Even though CCW represents one of the nation's biggest streams of industrial waste, it's not currently regulated by the federal government as hazardous waste -- and the patchwork of state regulations has not proven adequate to protect communities from contamination. While some CCW is used to make products like wallboard, much of it ends up being dumped in unlined landfills, surface impoundments or abandoned mines. As a result of all that loosely regulated dumping, CCW has contaminated drinking water supplies in at least eight states, including Georgia; resulted in fish consumption advisories in Texas and North Carolina; and has been associated with physical abnormalities in more than 20 species of amphibians and reptiles in South Carolina wetlands.

CCW landed in the spotlight recently in Virginia, where monitoring wells near the CCW landfill for Dominion's Deep Creek power plant have detected high levels of arsenic in the groundwater. Fly ash from that same plant was also used to build a golf course in Chesapeake, Va., where water tests at 75 nearby properties have since turned up elevated levels of boron, a marker for CCW contamination. And in Virginia's Giles County, residents are protesting an unlined 15-acre CCW fill along the New River that will be used to create a construction site.

But some regulators are finally considering mandating tougher oversight of CCW. Last Thursday, a panel of the Virginia Department of Environmental Quality began considering whether the state should more strictly regulate CCW. That came two days after another hearing held in Washington by the House Natural Resources Subcommittee on Energy and Mineral Resources on the federal government's role in regulating CCW. Among those offering Congressional testimony was Lisa Evans [pdf], an attorney with the nonprofit law firm Earthjustice:

The question before this subcommittee, how the federal government should address the risks of coal combustion waste, has a straightforward answer. Simply stated, the U.S. Environmental Protection Agency (EPA) must do what it committed to do in its final Regulatory Determination on Wastes from the Combustion of Fossil Fuels, published 8 years ago. In that determination, mandated by Congress in 1980, EPA concluded that federal standards for the disposal of coal combustion waste under the Resource Conservation and Recovery Act (RCRA) and/or the Surface Mining Control and Reclamation Act (SMCRA) are required to protect health and the environment. EPA's commitment to set minimum federal disposal standards extended to coal ash disposed in landfills, lagoons and mines. Yet eight years later, and 25 years after Congress required this determination, EPA's commitment remains an entirely empty promise.
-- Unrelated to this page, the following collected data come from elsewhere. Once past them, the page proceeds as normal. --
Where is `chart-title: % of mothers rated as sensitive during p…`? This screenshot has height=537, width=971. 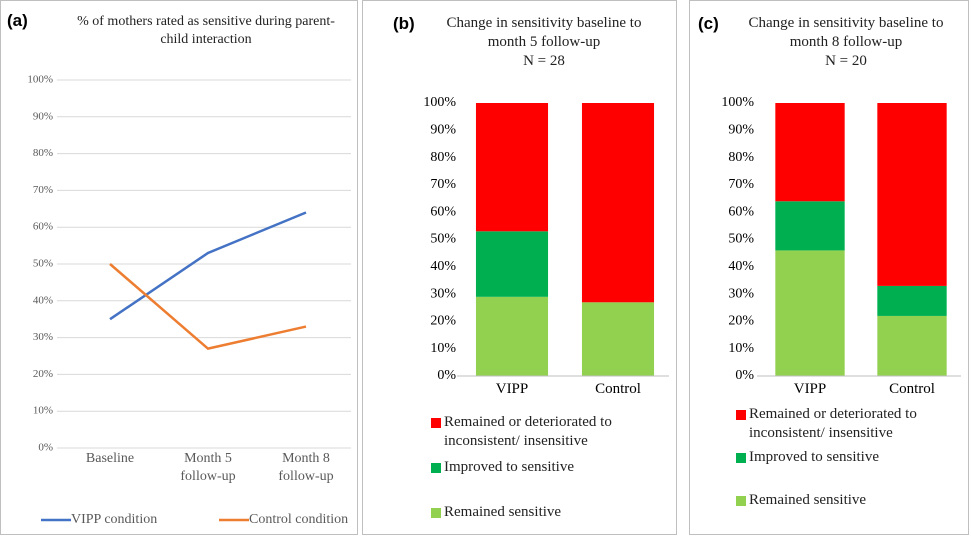 chart-title: % of mothers rated as sensitive during p… is located at coordinates (206, 30).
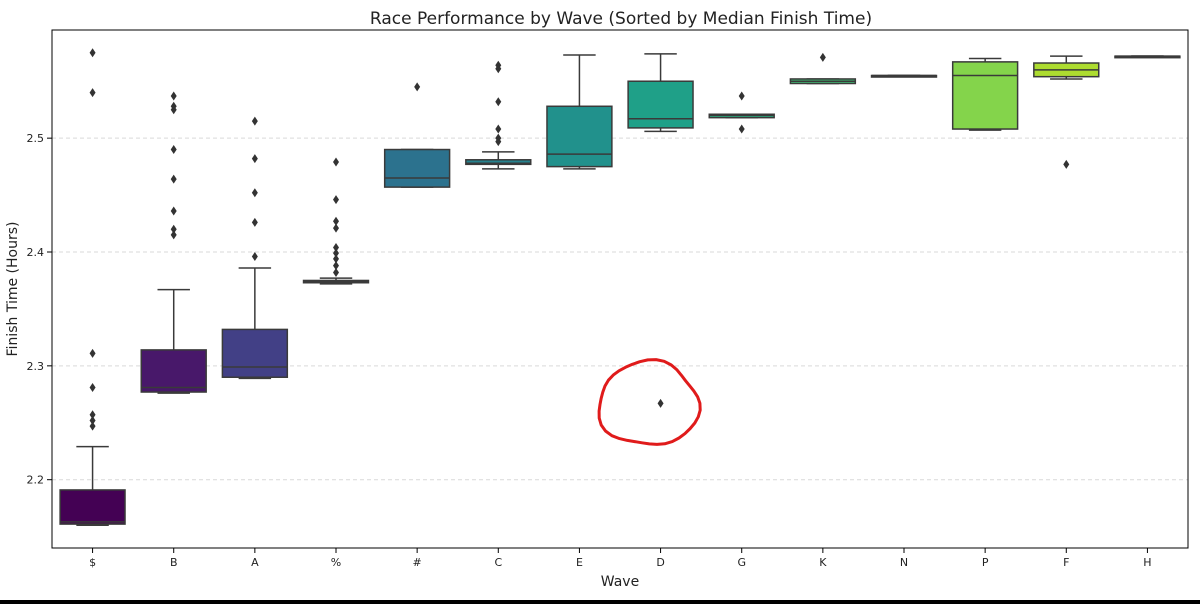  What do you see at coordinates (92, 287) in the screenshot?
I see `box-$` at bounding box center [92, 287].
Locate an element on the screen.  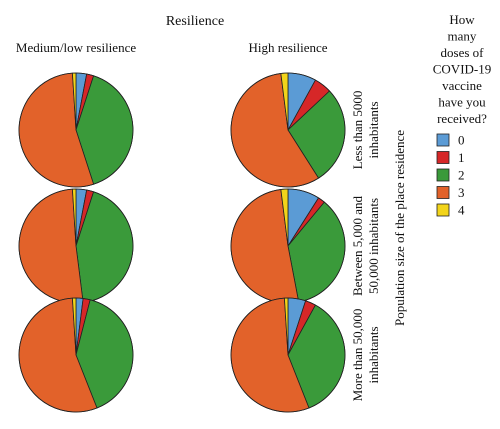
row-label-2-line-1: Between 5,000 and is located at coordinates (358, 246).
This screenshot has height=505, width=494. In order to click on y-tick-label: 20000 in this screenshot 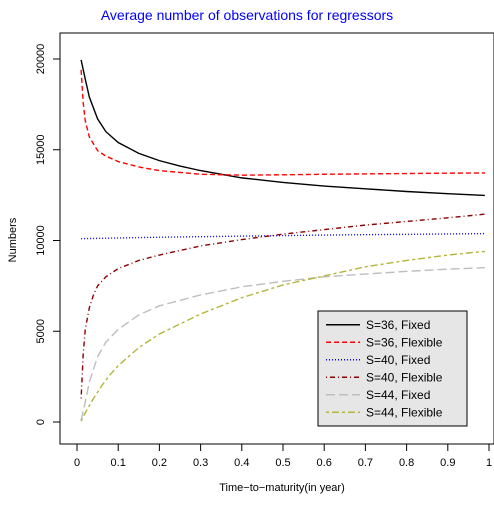, I will do `click(41, 60)`.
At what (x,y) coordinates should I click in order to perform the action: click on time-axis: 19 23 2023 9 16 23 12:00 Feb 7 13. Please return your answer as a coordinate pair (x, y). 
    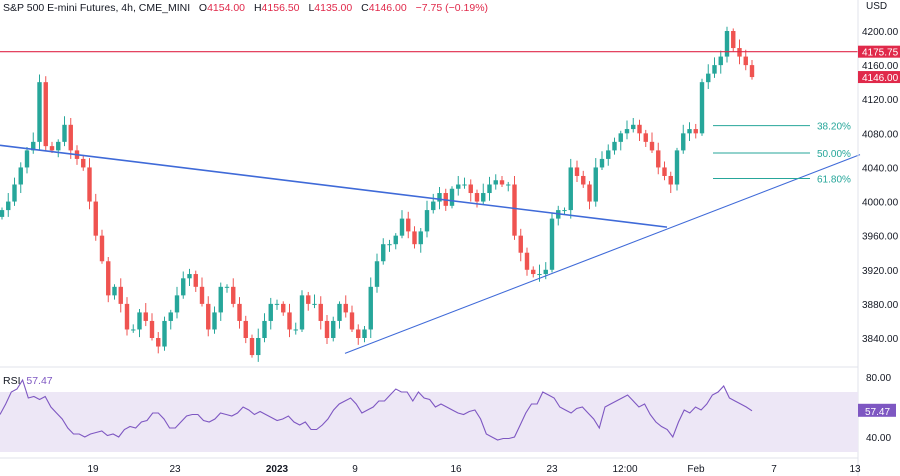
    Looking at the image, I should click on (474, 470).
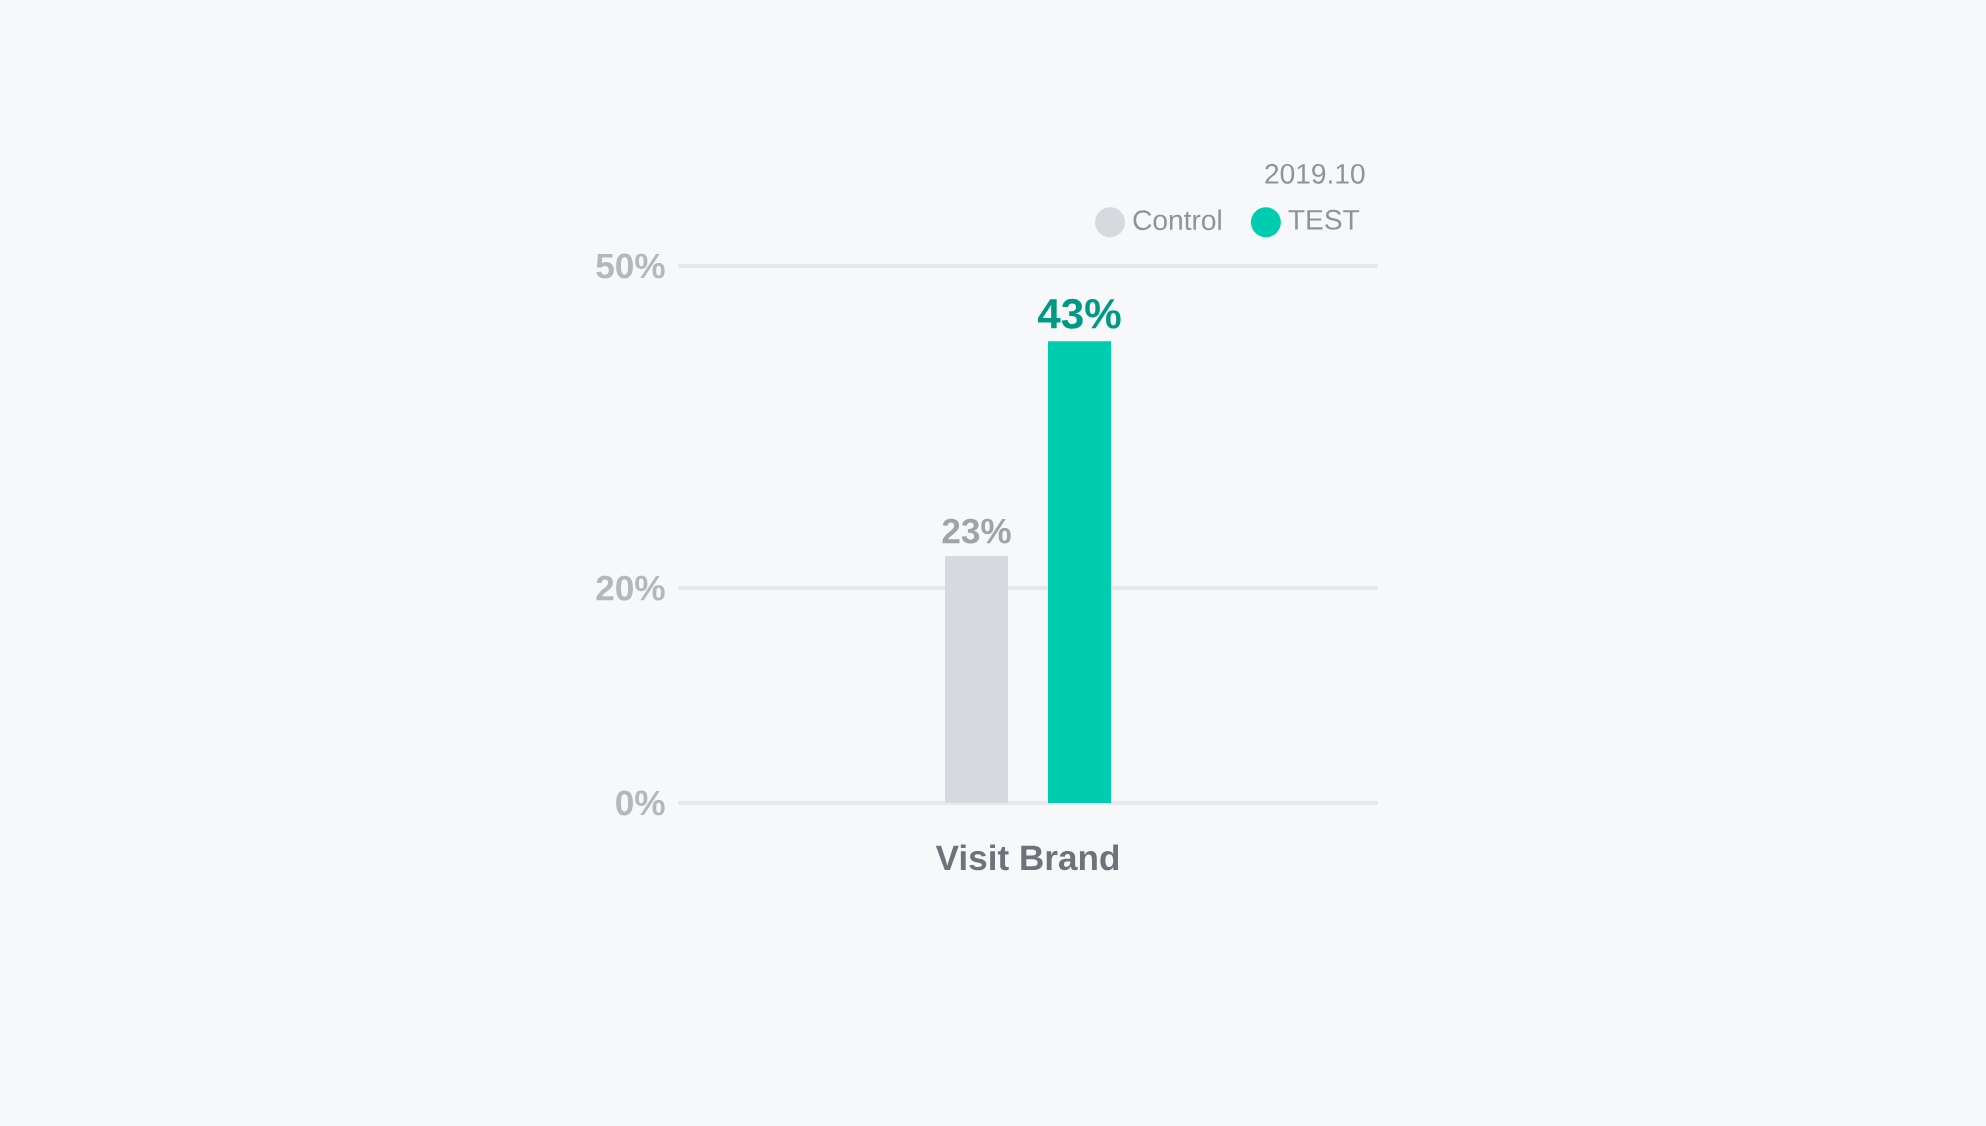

Advocates for tougher regulation of CCW can expect resistance from coal-burning utilities, though. That was clear from the Congressional testimony of David Goss, executive director of the American Coal Ash Association, which counts among its members the nation's largest utility companies. Goss told Congress in no uncertain terms that his organization believes current regulations are adequately protective of the environment and public health and does not "see a need for this regulatory balance to be legislatively adjusted at this time."